In 2019, Prentice was part of the FC Golden State Force teams in the USL League Two and NPSL, but did not make a first team appearance in either league.

===Professional===
In 2020, Prentice had trials with both Orange County SC and New York Cosmos, but did not sign with either club.

Prentice signed his first professional contract with NISA side San Diego 1904 in 2021, going on to make 16 league appearances and scoring a single goal.

Prentice joined USL Championship club Oakland Roots on March 11, 2022. He debuted for the club on April 3, 2022, appearing as a 76th–minute substitute during a 2–0 loss to Greenville Triumph in the US Open Cup.

Prentice joined Northern Colorado Hailstorm in USL League One on a loan for the remainder of the 2022 season.

On April 4, 2023, Prentice scored two goals for the Oakland Roots in the second round of the Lamar Hunt Open Cup to help them advance to the third round.

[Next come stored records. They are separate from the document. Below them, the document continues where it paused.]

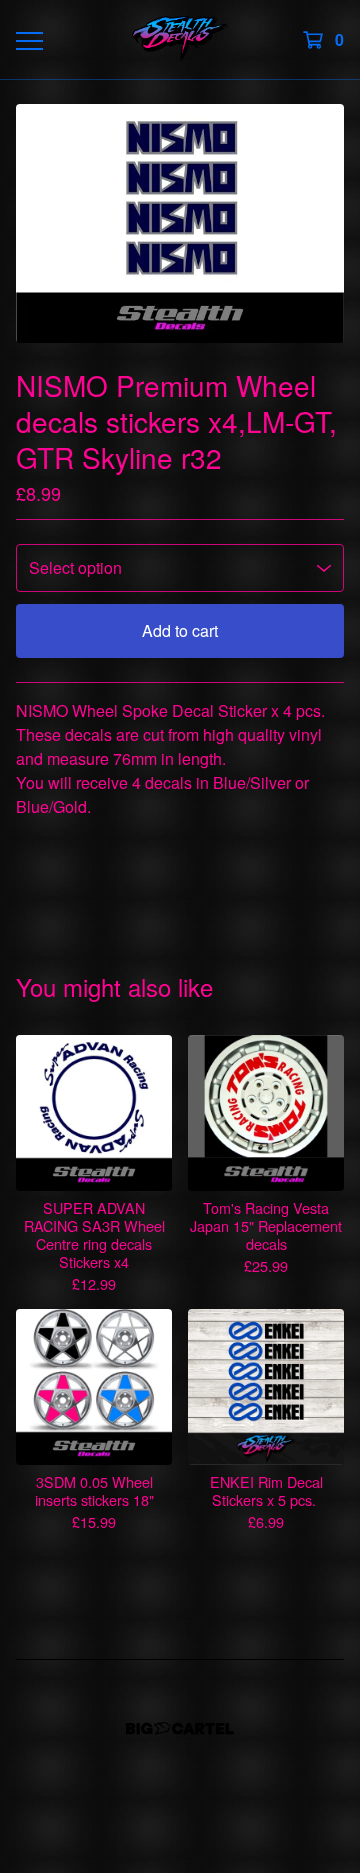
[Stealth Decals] (179, 39)
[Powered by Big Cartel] (180, 1728)
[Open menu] (28, 40)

On April 10, 2023, Forward Madison announced that it had signed Prentice on loan from Oakland Roots for the 2023 season.

Oakland recalled Prentice on June 15, 2023. He had appeared in nine matches, with two starts and one goal.

Prior to the 2024 season, Prentice was again sent on loan from Oakland to Forward Madison.